2. NEL DSCRO pushes a one-way data flow of identifiable SUS data into the Controlled Environment for Finance (CEfF) located in the CCG, via NEL CSU as a landing point only due to DSCRO NEL Regional Processing Centre restrictions.
3. The CEfF conduct the following processing activities for invoice validation purposes:
a. Checking the individual is registered to the Clinical Commissioning Group (CCG) by using the derived commissioner field in SUS and associated with an invoice from the national SUS data flow to validate the corresponding record in the backing data flow
b. Once the backing information is received, this will be checked against national NHS and local commissioning policies as well as being checked against system access and reports provided by NHS Digital to confirm the payments are:
i. In line with Payment by Results tariffs
ii. Are in relation to a patient registered with the CCG GP or resident within the CCG area.
iii. The health care provided should be paid by the CCG in line with CCG guidance. 

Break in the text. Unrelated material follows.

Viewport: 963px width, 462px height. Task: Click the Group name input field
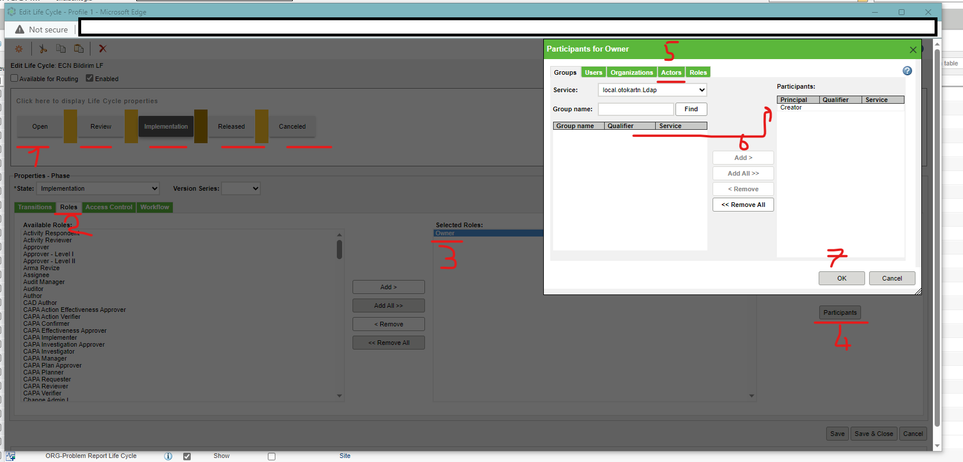point(636,109)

4. The CCG are notified by the CEfF that the invoice has been validated and can be paid. Any discrepancies or non-validated invoices are investigated and resolved

Commissioning (Pseudonymised) – SUS and Local Flows*
1. North & East London Data Services for Commissioners Regional Office (DSCRO) obtains a flow of SUS identifiable data for the CCG from the SUS Repository. North & East London DSCRO also obtains identifiable local provider data for the CCG directly from Providers.
2. Data quality management and pseudonymisation of data is completed by the DSCRO and the pseudonymised data is then passed securely to North East London CSU for the addition of derived fields, linkage of data sets and analysis. Allowed linkage is between SUS data sets and local flows.
3. North East London CSU then pass the processed, pseudonymised and linked data to the CCG. The CCG analyse the data to see patient journeys for pathways or service design, re-design and de-commissioning.
4. Aggregation of required data for CCG management use will be completed by the CSU or the CCG as instructed by the CCG.
5. Patient level data will not be shared outside of the CCG and will only be shared within the CCG on a need to know basis, as per the purposes stipulated within the Data Sharing Agreement. External aggregated reports only with small number suppression in line with the HES analysis guide can be shared where contractual arrangements are in place.
6. The CCG then pass the the processed, pseudonymised and linked data to Success Regime Team located in the Mid Essex CCG.

Commissioning (Pseudonymised) – MHMDS, MHLLDS, MHSDS, IAPT, CYPHS, MSDS and DIDS
1. North & East London (NEL) Data Services for Commissioners Regional Office (DSCRO) obtains a flow of data identifiable at the level of NHS number for Mental Health (MHSDS, MHMDS, MHLDDS), Maternity (MSDS), Improving Access to Psychological Therapies (IAPT), Child and Young People’s Health (CYPHS) and Diagnostic Imaging (DIDS) for commissioning purposes.
2. Data quality management and pseudonymisation of data is completed by NEL DSCRO and the pseudonymised data is then passed securely to North East London CSU for the addition of derived fields and analysis.
3. NEL CSU then pass the processed, pseudonymised data to the CCG.
4. The CCG analyses the data to see patient journeys for pathway or service design, re-design and de-commissioning.
5. Aggregation of required data for CCG management use will be completed by the CSU or the CCG as instructed by the CCG
6. Patient level data will not be shared outside of the CCG and will only be shared within the CCG on a need to know basis, as per the purposes stipulated within the Data Sharing Agreement. External aggregated reports only with small number suppression can be shared where contractual arrangements are in place.